The hum of a dehumidifier is background music for band practice at Southern Huntingdon County High School Middle School.

But it’s part of the plan to keep these students safe.

“The first thing that went through my mind was this is a serious problem that’s going to take a lot of commitment, it’s going to take a lot of money and it’s going to take a lot of communication,” Southern Huntingdon County School District Dwayne Northcraft said as he recalls the moment teachers started reporting mold in their classrooms.

It started in August. First Rockhill Elementary and then the High School Middle School.

“I noticed a few specks on the board,” explains Instruction Coach Justin Robinson. He found mold while setting up his office.

It was one of 33 rooms that tested positive for elevated spore count levels.  

WTAJ Chief Joe Murgo isn’t surprised.

“We had record warmth, it was also record moisture in the air, the dew point temperature way higher than average and when you head into when school’s going back into session all of a sudden the air’s cooling and it’s still warm enough though at night that you have perfect conditions for the mold to grow,” said Murgo.

“Early on we thought we had three rooms that were needing to work on and then we discovered there were more,” Dubois Area School District Superintendent Dr. Luke Lansberry said.

The Dubois Area School District found mold in about a dozen rooms like the pool and on tables in the cafeteria.

“On bookcases, and cabinets kind of like the ones you see behind me, on the sides or on the tables,” explains Dr. Lansberry.

One of the problem areas for the Southern Huntingdon County High School Middle School was the band storage area. That’s where they mold on old leather instrument cases, and had to get rid up of about 20 of them.

“Number one, we did not want to introduce any mold spores back into the environment which had just been abated,” said Northcraft. “And it was more cost effective to for us to get rid of the old cases and buy new than to pay a high hourly rate to the abatement company.”

Both school districts acted fast, and with good reason. Some people are sensitive to mold.

According the Centers for Disease Control common symptoms are stuffy nose, wheezing, and red or itchy eyes, or skin.

Exposure to mold can also give you a fever or shortness of breath, and even lead to asthma.

“It’s important to make sure that we’re on top of these things,” said Dr. Lansberry.

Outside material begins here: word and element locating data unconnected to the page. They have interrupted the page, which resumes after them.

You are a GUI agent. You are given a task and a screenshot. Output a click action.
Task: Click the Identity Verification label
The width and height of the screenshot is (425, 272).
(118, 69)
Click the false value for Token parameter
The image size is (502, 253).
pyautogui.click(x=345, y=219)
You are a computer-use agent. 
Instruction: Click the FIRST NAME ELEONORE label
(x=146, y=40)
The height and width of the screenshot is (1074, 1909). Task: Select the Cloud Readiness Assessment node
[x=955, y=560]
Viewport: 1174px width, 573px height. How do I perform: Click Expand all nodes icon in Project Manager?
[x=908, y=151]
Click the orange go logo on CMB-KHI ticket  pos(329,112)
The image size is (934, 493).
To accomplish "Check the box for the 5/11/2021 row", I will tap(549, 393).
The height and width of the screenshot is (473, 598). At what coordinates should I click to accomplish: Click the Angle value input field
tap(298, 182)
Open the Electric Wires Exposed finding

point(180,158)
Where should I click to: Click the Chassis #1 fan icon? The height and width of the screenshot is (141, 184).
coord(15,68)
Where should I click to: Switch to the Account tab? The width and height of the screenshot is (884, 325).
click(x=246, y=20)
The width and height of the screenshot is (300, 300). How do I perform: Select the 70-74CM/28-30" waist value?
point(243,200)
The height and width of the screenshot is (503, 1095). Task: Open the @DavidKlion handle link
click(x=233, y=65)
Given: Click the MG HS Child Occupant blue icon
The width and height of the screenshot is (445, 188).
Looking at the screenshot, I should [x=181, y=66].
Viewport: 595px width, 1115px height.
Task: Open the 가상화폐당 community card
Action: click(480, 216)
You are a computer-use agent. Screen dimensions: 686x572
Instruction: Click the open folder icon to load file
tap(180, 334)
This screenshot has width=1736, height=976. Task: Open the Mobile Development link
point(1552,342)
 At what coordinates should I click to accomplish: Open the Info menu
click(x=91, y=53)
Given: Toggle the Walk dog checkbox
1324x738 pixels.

Both school districts are now using dehumidifiers to reduce moisture.

But they immediately closed their schools to remediate the mold.

Dubois high school middle missed three days and the high school missed five.

Students in Southern Huntingdon missed seven.

Southern Huntingdon tested more than 90 rooms and showed WTAJ their test results plus the last letter from the mold remediation company, giving the school district the all clear.

It’s expected to cost the school district between $150-200,000. Dubois also says it’s exceeded $100,000.

Superintendent Northcraft wants to make sure this doesn’t happen again, “So we are looking at a heat reclamation system that would probably not cost a lot more than it did to clean up the mold,” he says.  

Spending money to hopefully save money in the future and keep students in tune with their studies without fear of mold.

Dubois Area School District Revised their school calendar, adding days to the end of their year. The high school will end on June 6th and the middle school’s last day is June 4th.

Southern Huntingdon depleted all of their snow days and right now are expected to end at their regularly schedule date.